-- Exercise aim --
Please reproduce the items below word for word, starting at the line that contains "The image size is (567, 655)." and ending at the line that contains "tap(1510, 26)", with both of those lines included.

-- Task material --
━━━

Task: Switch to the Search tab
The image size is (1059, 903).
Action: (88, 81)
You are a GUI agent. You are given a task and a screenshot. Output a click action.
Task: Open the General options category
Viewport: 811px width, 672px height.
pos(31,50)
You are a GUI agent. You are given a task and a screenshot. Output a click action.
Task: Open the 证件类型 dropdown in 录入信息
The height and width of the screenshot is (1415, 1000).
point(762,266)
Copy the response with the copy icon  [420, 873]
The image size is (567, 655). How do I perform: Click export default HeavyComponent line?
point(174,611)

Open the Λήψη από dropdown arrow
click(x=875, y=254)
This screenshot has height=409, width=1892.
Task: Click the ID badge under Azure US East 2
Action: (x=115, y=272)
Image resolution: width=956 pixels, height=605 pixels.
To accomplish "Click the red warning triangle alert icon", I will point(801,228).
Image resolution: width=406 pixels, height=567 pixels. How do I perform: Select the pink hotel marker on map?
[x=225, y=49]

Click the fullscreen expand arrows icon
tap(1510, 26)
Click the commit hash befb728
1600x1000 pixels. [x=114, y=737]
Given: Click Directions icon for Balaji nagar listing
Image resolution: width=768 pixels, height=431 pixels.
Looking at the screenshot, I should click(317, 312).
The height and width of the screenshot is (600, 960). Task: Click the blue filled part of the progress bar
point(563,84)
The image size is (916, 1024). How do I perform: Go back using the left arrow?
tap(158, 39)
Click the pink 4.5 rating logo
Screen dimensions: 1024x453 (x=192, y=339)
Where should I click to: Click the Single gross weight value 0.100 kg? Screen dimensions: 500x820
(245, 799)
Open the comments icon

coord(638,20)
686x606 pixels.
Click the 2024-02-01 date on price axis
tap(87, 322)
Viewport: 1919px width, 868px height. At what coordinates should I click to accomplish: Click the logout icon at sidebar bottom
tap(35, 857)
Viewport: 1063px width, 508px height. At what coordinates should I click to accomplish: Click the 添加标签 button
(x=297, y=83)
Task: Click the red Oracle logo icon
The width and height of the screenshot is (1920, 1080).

━━━

-- Written answer --
The image size is (567, 655). How do I perform: Click export default HeavyComponent line?
point(174,611)

Open the Λήψη από dropdown arrow
click(x=875, y=254)
This screenshot has height=409, width=1892.
Task: Click the ID badge under Azure US East 2
Action: (x=115, y=272)
Image resolution: width=956 pixels, height=605 pixels.
To accomplish "Click the red warning triangle alert icon", I will point(801,228).
Image resolution: width=406 pixels, height=567 pixels. How do I perform: Select the pink hotel marker on map?
[x=225, y=49]

Click the fullscreen expand arrows icon
tap(1510, 26)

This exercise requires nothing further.